[Collected data entries]
----
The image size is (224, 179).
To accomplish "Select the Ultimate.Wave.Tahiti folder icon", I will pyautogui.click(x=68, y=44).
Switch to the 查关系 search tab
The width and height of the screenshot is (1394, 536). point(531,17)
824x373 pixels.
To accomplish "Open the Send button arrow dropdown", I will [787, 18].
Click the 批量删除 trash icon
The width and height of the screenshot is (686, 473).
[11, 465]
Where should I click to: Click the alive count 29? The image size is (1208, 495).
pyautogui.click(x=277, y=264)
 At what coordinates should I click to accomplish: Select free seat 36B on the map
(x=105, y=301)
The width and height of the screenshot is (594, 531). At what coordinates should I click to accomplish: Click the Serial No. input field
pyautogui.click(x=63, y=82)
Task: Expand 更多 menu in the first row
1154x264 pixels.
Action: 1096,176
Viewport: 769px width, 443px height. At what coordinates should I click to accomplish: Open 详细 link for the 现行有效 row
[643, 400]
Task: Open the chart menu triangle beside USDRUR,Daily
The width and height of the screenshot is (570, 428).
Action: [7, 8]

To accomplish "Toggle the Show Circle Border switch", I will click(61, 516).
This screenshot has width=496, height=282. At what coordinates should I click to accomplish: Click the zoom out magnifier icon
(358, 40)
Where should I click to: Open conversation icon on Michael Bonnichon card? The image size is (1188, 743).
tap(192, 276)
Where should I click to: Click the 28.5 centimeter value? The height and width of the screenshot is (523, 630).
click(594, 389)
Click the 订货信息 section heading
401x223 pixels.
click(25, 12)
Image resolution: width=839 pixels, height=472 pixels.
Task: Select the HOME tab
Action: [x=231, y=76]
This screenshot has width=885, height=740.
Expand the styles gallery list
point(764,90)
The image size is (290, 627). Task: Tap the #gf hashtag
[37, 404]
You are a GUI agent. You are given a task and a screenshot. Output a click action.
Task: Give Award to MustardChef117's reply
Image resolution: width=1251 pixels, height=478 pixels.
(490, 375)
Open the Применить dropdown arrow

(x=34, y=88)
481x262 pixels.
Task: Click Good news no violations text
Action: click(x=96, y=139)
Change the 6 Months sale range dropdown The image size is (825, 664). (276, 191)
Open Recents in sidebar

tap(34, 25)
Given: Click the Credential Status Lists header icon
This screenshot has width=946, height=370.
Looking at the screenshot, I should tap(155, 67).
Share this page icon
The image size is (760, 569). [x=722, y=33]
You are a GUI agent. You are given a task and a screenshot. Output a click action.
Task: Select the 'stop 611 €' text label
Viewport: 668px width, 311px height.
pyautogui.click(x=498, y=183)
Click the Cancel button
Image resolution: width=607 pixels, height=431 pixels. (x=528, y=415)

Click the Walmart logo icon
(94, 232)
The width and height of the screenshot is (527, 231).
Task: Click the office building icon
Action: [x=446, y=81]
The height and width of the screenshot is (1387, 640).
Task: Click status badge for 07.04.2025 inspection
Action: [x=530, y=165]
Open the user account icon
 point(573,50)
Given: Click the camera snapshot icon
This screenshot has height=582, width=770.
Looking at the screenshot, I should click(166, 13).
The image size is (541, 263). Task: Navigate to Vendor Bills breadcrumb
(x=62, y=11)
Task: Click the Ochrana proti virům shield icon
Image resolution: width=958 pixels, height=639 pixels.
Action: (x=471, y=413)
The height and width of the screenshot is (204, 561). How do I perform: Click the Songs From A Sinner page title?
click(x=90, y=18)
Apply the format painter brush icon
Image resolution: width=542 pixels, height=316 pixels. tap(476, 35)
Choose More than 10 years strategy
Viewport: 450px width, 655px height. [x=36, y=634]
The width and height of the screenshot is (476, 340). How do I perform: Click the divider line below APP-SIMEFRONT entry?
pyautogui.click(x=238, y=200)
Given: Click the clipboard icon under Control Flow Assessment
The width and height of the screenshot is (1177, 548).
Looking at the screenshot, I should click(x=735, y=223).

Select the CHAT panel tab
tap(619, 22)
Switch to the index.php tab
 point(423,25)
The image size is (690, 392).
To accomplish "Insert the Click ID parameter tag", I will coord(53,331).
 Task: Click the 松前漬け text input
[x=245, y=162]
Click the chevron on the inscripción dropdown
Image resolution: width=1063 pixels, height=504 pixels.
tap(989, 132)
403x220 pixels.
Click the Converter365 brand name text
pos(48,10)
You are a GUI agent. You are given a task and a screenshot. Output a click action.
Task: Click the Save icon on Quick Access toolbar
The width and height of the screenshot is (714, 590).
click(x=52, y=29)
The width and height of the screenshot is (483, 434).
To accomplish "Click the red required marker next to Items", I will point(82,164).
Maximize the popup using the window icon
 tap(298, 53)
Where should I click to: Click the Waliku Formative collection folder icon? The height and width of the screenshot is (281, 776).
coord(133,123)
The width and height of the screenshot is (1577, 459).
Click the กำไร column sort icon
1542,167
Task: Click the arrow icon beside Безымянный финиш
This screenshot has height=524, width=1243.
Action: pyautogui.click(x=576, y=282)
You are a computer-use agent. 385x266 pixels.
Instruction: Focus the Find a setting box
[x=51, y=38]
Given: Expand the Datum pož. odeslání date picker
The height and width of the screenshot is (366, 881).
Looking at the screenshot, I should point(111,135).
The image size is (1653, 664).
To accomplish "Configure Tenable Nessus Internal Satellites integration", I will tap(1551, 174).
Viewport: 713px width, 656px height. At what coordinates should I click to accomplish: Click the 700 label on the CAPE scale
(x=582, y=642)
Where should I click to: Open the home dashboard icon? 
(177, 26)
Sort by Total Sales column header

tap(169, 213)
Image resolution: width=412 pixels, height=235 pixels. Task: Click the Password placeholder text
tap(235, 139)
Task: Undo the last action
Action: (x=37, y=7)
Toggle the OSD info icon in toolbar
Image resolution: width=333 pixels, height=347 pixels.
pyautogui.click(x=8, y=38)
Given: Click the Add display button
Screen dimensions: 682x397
----
■ Required work ■
The entries above should be repeated exactly, every one of them.

■ Problem solution ■
The image size is (224, 179).
To accomplish "Select the Ultimate.Wave.Tahiti folder icon", I will pyautogui.click(x=68, y=44).
Switch to the 查关系 search tab
The width and height of the screenshot is (1394, 536). point(531,17)
824x373 pixels.
To accomplish "Open the Send button arrow dropdown", I will [787, 18].
Click the 批量删除 trash icon
The width and height of the screenshot is (686, 473).
[11, 465]
Where should I click to: Click the alive count 29? The image size is (1208, 495).
pyautogui.click(x=277, y=264)
 At what coordinates should I click to accomplish: Select free seat 36B on the map
(x=105, y=301)
The width and height of the screenshot is (594, 531). At what coordinates should I click to accomplish: Click the Serial No. input field
pyautogui.click(x=63, y=82)
Task: Expand 更多 menu in the first row
1154x264 pixels.
Action: 1096,176
Viewport: 769px width, 443px height. At what coordinates should I click to accomplish: Open 详细 link for the 现行有效 row
[643, 400]
Task: Open the chart menu triangle beside USDRUR,Daily
The width and height of the screenshot is (570, 428).
Action: [7, 8]

To accomplish "Toggle the Show Circle Border switch", I will click(61, 516).
This screenshot has width=496, height=282. At what coordinates should I click to accomplish: Click the zoom out magnifier icon
(358, 40)
Where should I click to: Open conversation icon on Michael Bonnichon card? The image size is (1188, 743).
tap(192, 276)
Where should I click to: Click the 28.5 centimeter value? The height and width of the screenshot is (523, 630).
click(594, 389)
Click the 订货信息 section heading
401x223 pixels.
click(25, 12)
Image resolution: width=839 pixels, height=472 pixels.
Task: Select the HOME tab
Action: [x=231, y=76]
This screenshot has width=885, height=740.
Expand the styles gallery list
point(764,90)
The image size is (290, 627). Task: Tap the #gf hashtag
[37, 404]
You are a GUI agent. You are given a task and a screenshot. Output a click action.
Task: Give Award to MustardChef117's reply
Image resolution: width=1251 pixels, height=478 pixels.
(490, 375)
Open the Применить dropdown arrow

(x=34, y=88)
481x262 pixels.
Task: Click Good news no violations text
Action: click(x=96, y=139)
Change the 6 Months sale range dropdown The image size is (825, 664). (276, 191)
Open Recents in sidebar

tap(34, 25)
Given: Click the Credential Status Lists header icon
This screenshot has width=946, height=370.
Looking at the screenshot, I should tap(155, 67).
Share this page icon
The image size is (760, 569). [x=722, y=33]
You are a GUI agent. You are given a task and a screenshot. Output a click action.
Task: Select the 'stop 611 €' text label
Viewport: 668px width, 311px height.
pyautogui.click(x=498, y=183)
Click the Cancel button
Image resolution: width=607 pixels, height=431 pixels. (x=528, y=415)

Click the Walmart logo icon
(94, 232)
The width and height of the screenshot is (527, 231).
Task: Click the office building icon
Action: [x=446, y=81]
The height and width of the screenshot is (1387, 640).
Task: Click status badge for 07.04.2025 inspection
Action: [x=530, y=165]
Open the user account icon
 point(573,50)
Given: Click the camera snapshot icon
This screenshot has height=582, width=770.
Looking at the screenshot, I should click(166, 13).
The image size is (541, 263). Task: Navigate to Vendor Bills breadcrumb
(x=62, y=11)
Task: Click the Ochrana proti virům shield icon
Image resolution: width=958 pixels, height=639 pixels.
Action: (x=471, y=413)
The height and width of the screenshot is (204, 561). How do I perform: Click the Songs From A Sinner page title?
click(x=90, y=18)
Apply the format painter brush icon
Image resolution: width=542 pixels, height=316 pixels. tap(476, 35)
Choose More than 10 years strategy
Viewport: 450px width, 655px height. [x=36, y=634]
The width and height of the screenshot is (476, 340). How do I perform: Click the divider line below APP-SIMEFRONT entry?
pyautogui.click(x=238, y=200)
Given: Click the clipboard icon under Control Flow Assessment
The width and height of the screenshot is (1177, 548).
Looking at the screenshot, I should click(x=735, y=223).

Select the CHAT panel tab
tap(619, 22)
Switch to the index.php tab
 point(423,25)
The image size is (690, 392).
To accomplish "Insert the Click ID parameter tag", I will coord(53,331).
 Task: Click the 松前漬け text input
[x=245, y=162]
Click the chevron on the inscripción dropdown
Image resolution: width=1063 pixels, height=504 pixels.
tap(989, 132)
403x220 pixels.
Click the Converter365 brand name text
pos(48,10)
You are a GUI agent. You are given a task and a screenshot. Output a click action.
Task: Click the Save icon on Quick Access toolbar
The width and height of the screenshot is (714, 590).
click(x=52, y=29)
The width and height of the screenshot is (483, 434).
To accomplish "Click the red required marker next to Items", I will point(82,164).
Maximize the popup using the window icon
 tap(298, 53)
Where should I click to: Click the Waliku Formative collection folder icon? The height and width of the screenshot is (281, 776).
coord(133,123)
The width and height of the screenshot is (1577, 459).
Click the กำไร column sort icon
1542,167
Task: Click the arrow icon beside Безымянный финиш
This screenshot has height=524, width=1243.
Action: pyautogui.click(x=576, y=282)
You are a computer-use agent. 385x266 pixels.
Instruction: Focus the Find a setting box
[x=51, y=38]
Given: Expand the Datum pož. odeslání date picker
The height and width of the screenshot is (366, 881).
Looking at the screenshot, I should point(111,135).
The image size is (1653, 664).
To accomplish "Configure Tenable Nessus Internal Satellites integration", I will tap(1551, 174).
Viewport: 713px width, 656px height. At what coordinates should I click to accomplish: Click the 700 label on the CAPE scale
(x=582, y=642)
Where should I click to: Open the home dashboard icon? 
(177, 26)
Sort by Total Sales column header

tap(169, 213)
Image resolution: width=412 pixels, height=235 pixels. Task: Click the Password placeholder text
tap(235, 139)
Task: Undo the last action
Action: (x=37, y=7)
Toggle the OSD info icon in toolbar
Image resolution: width=333 pixels, height=347 pixels.
pyautogui.click(x=8, y=38)
Given: Click the Add display button
Screen dimensions: 682x397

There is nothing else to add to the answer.